Arrangement data is simply data about formal (and sometimes informal) arrangements. You give me beer, I give you money. I commission you to build a bridge, you build the bridge.
C: Condition describes the specific requirements that pertain to how the business is conducted and includes information such as prerequisite or qualification criteria and restrictions or limits associated with the requirements. Conditions can apply to various aspects of an enterprise’s operations, such as the operational parameters of a resource item, the sale and servicing of products, the determination of eligibility to purchase a product, the authority to perform business transactions, the assignment of specific general ledger accounts appropriate for different business transactions, the required file retention periods for various types of information kept by an enterprise and the selection criteria for a market segment.
What does that mean? For example, a condition may be ‘if a customer purchases so much in a month, then next month they get an additional discount’.
D: Product/Service describes the services, merchandise or facilities that can be offered, sold or purchased by the enterprise, its competitors and other Involved Parties during the normal course of its business. This concept also includes goods and services that are of interest to the enterprise such as supplies for manufacture.

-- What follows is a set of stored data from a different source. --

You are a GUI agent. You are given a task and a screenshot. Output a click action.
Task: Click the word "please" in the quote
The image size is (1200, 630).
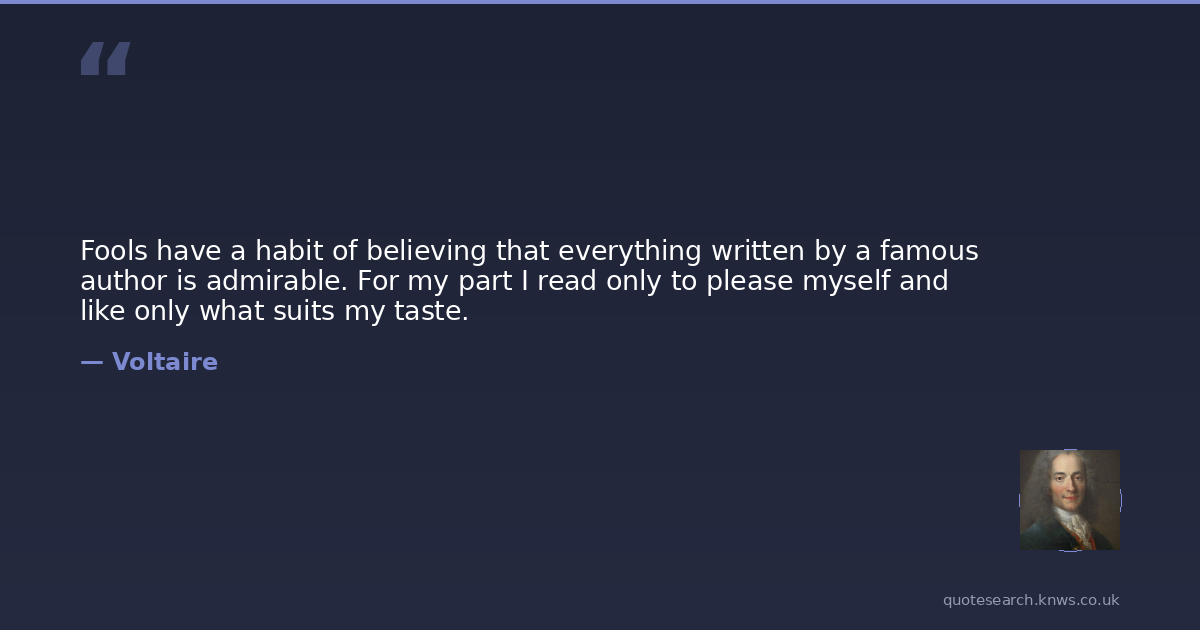pyautogui.click(x=749, y=281)
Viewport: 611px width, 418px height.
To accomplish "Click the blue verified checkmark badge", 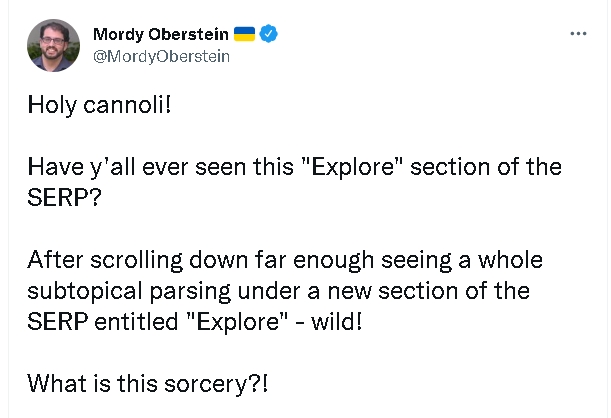I will coord(269,34).
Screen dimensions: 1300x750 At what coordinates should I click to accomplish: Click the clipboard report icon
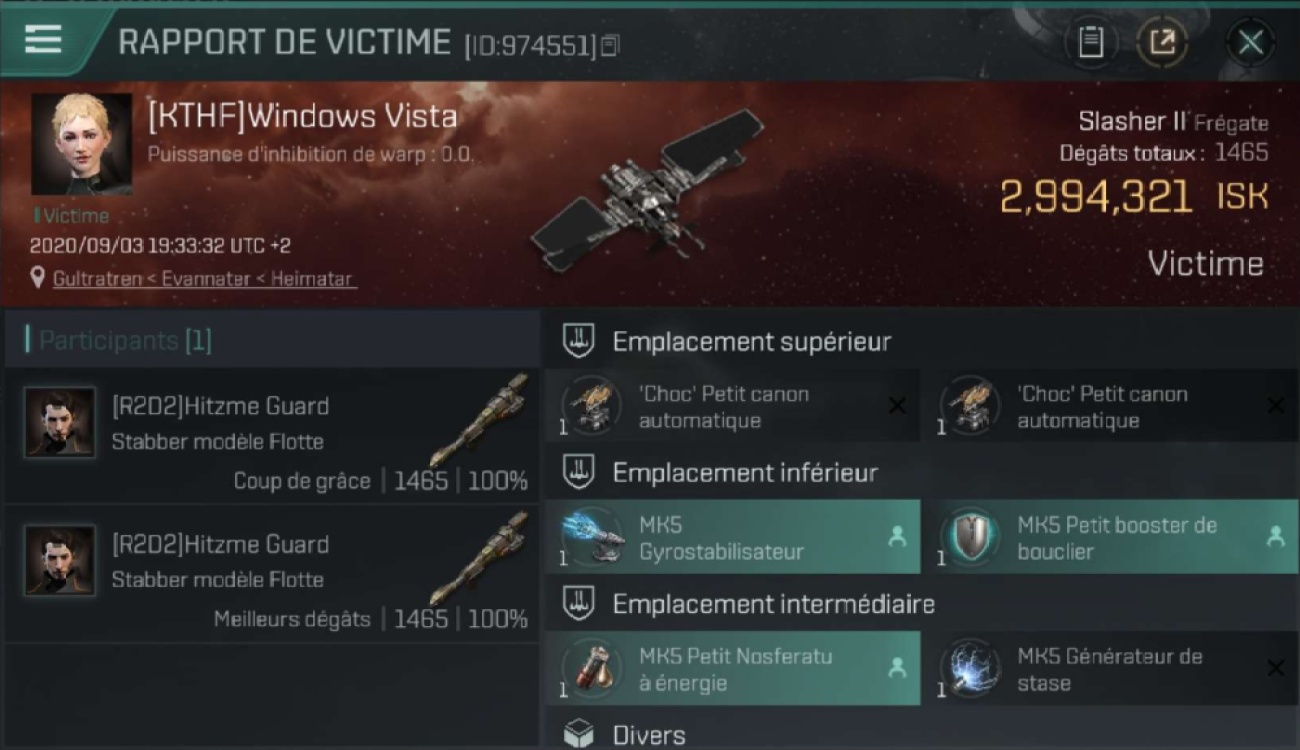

What does that mean? For example, a sports shirt from Adidas might have a product name, it even might have information about the team, for example, and any customisation, e.g. having the name of Bale on the back, and may even list the individual parts that the shirt is made up of. In fact, product data could include data from the entire design, development and manufacturing chain.
E: Location covers a place where something can be found, a destination of information or a bounded area, such as a country or state, about which the enterprise wishes to keep information.
What does that mean? You are in a supermarket, you can’t find the Crottin de Chavignol so you ask. You get back instructions on how to find a store location where the product is on display; usually. Location could also mean, location of the banking branches, the product outlets, the train stations, in fact, anything to do with location.
F: Classification is used to organize and manage specific business information by defining structures that represent classification categories. Classification also organizes and manages groups of business concepts that apply to multiple concepts.
What does that mean? Cristiano Ronaldo is fantastic, Gareth Bale is fast, and Sergio Ramos is tough, intelligent and calm under pressure. Classification. We also classify wines, by taste, colour, aroma, variety of grape, age and origin, amongst other things.
G: Business Direction/Organisation Direction refers to and records expressions of a party’s intent with regard to the manner and environments in which it wishes to carry out its business. Business direction items contains, keeps data about, and is used to support the enterprise’s business and financial plans, policies, procedures and schedules.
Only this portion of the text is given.